*Instruction*:
Please print the items from the line that contains "is (630, 1200)." down through the line that contains "nav-item-masse: Maße ▼ is", exactly as they appear, and nothing else. Leave the pictures out.

*Supplied material*:
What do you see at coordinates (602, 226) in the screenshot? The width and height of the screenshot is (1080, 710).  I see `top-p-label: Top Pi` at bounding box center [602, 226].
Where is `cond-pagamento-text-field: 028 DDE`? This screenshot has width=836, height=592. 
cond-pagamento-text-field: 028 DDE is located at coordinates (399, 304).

--

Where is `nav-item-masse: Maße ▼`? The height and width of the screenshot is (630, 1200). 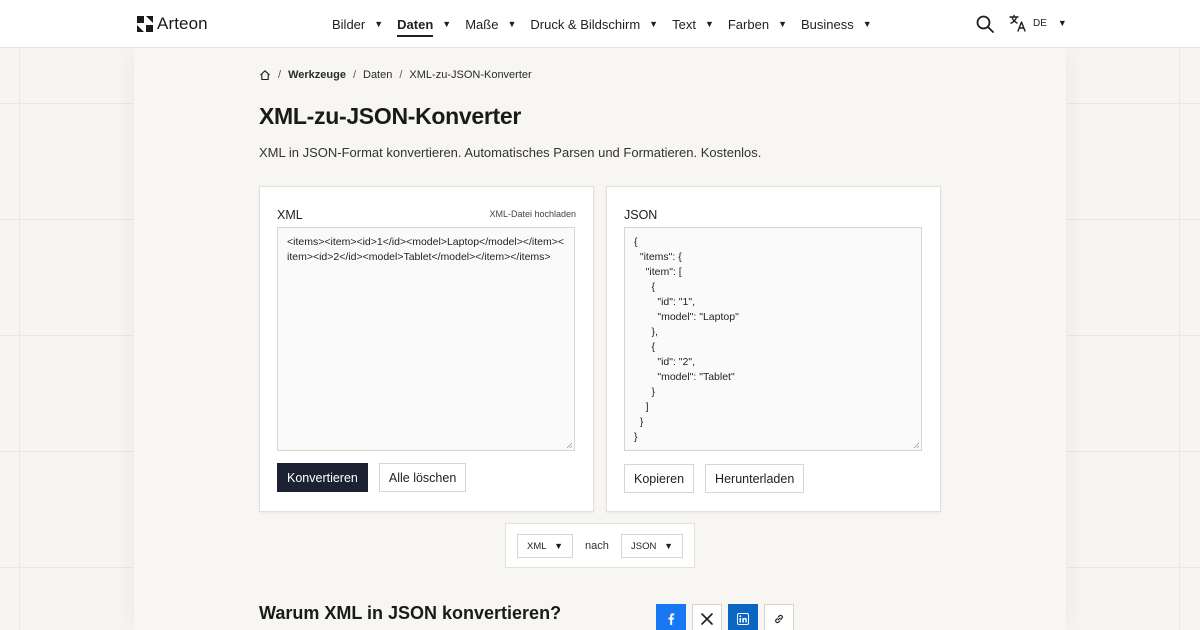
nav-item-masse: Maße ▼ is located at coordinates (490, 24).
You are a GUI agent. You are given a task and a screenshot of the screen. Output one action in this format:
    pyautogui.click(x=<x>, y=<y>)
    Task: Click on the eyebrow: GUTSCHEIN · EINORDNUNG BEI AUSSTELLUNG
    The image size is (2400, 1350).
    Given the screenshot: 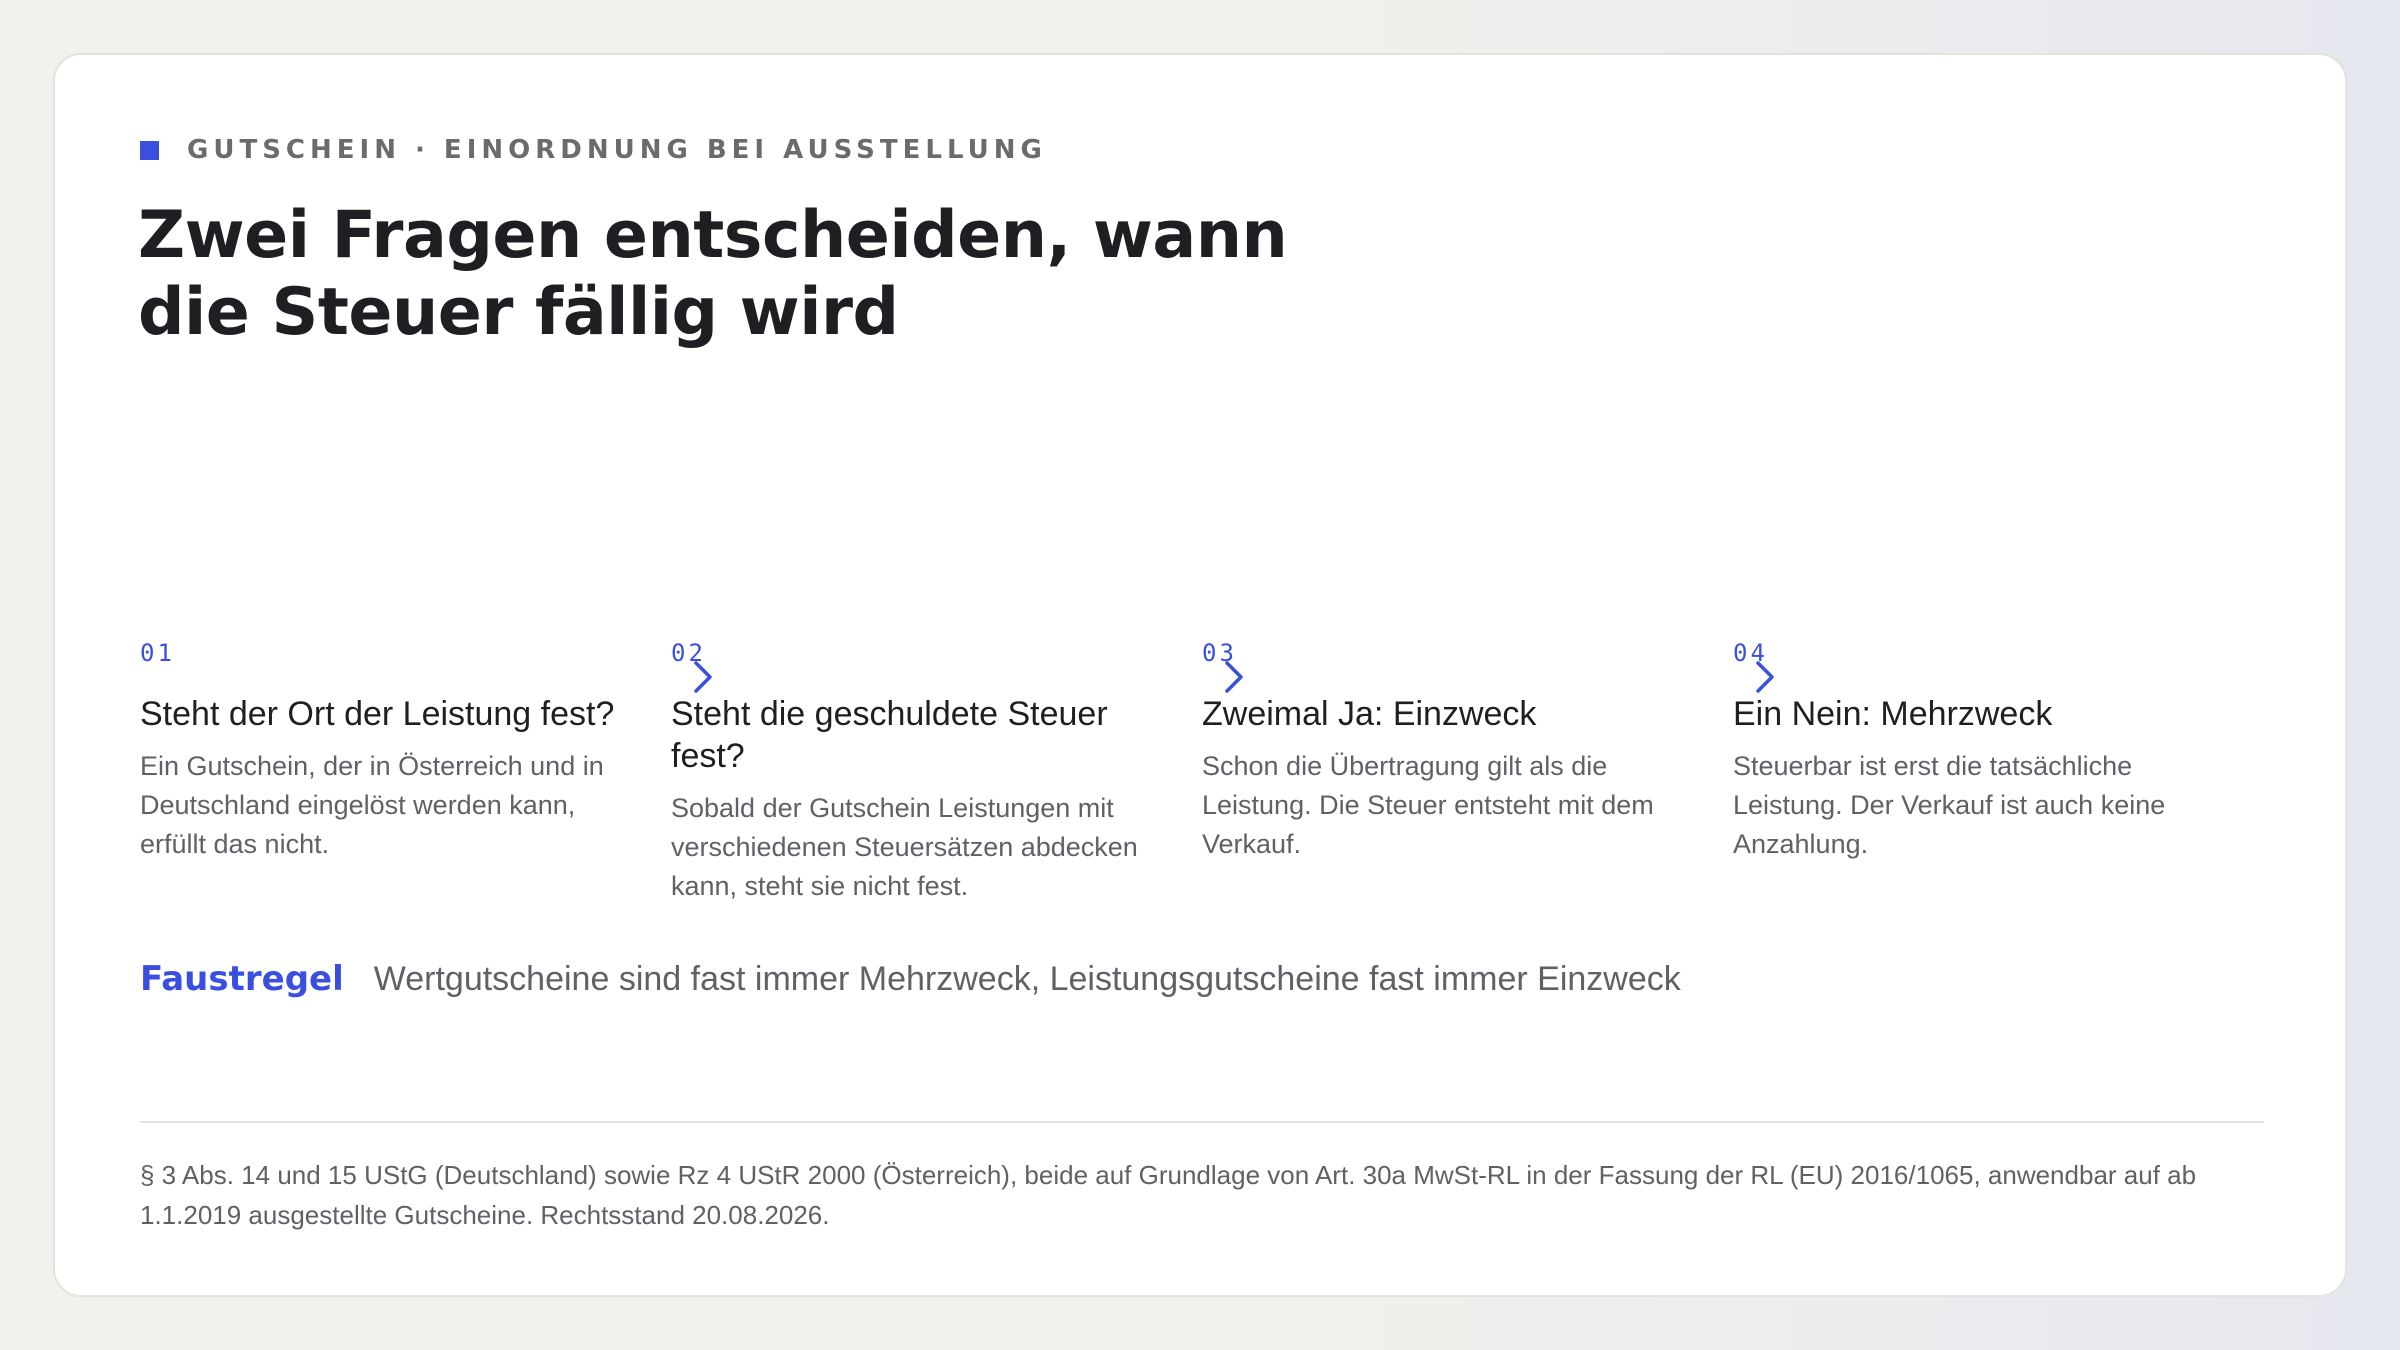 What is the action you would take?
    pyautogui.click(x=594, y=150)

* * *

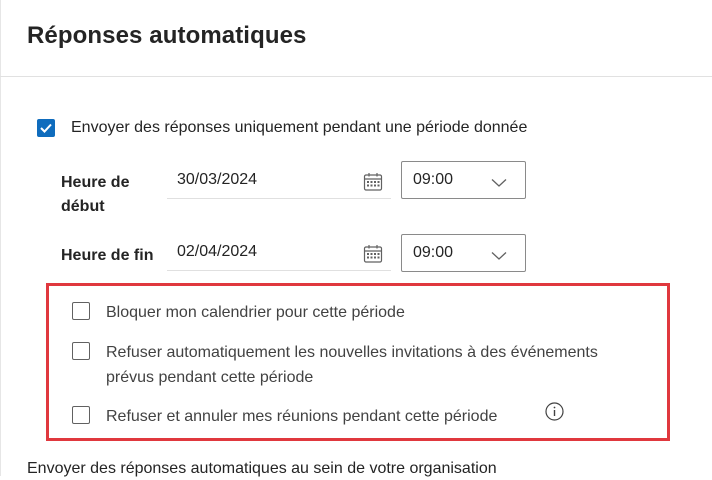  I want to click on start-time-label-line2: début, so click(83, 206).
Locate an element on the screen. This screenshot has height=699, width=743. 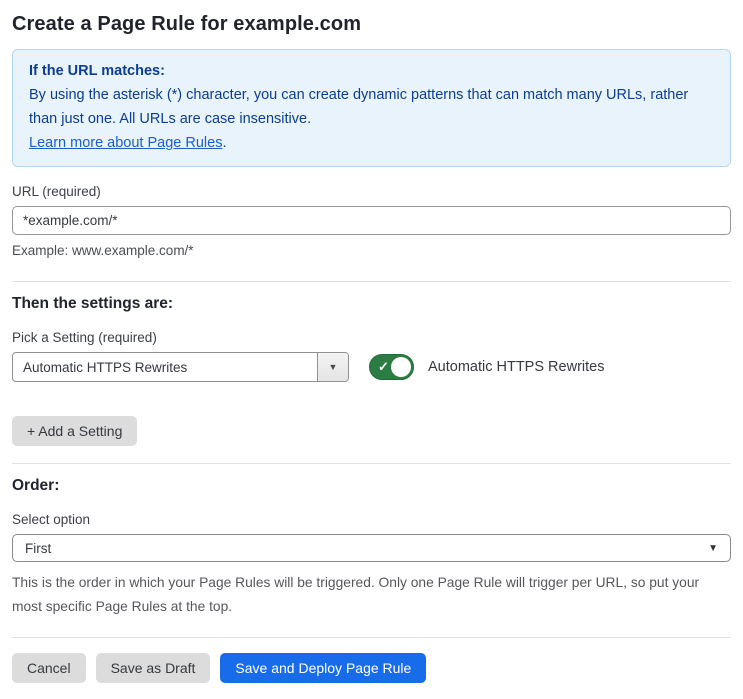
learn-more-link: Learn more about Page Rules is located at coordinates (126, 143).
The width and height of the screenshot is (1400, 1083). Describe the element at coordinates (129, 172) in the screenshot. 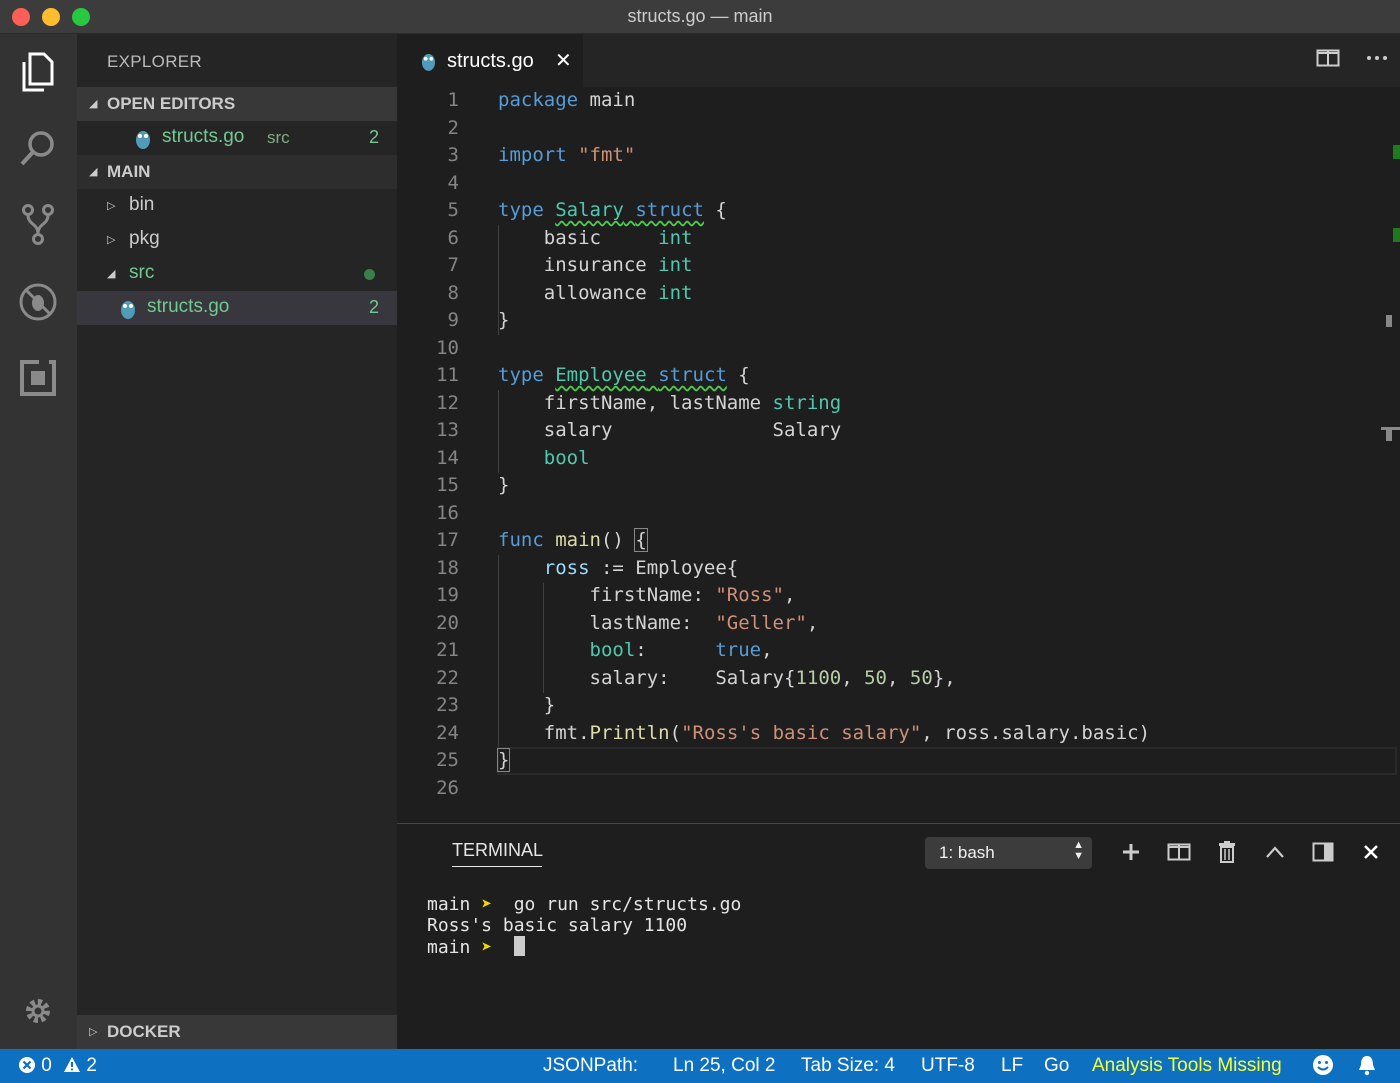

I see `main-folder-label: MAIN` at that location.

*Solution for this exercise*:
Where is `nav-item-masse: Maße ▼`? The height and width of the screenshot is (630, 1200). 
nav-item-masse: Maße ▼ is located at coordinates (490, 24).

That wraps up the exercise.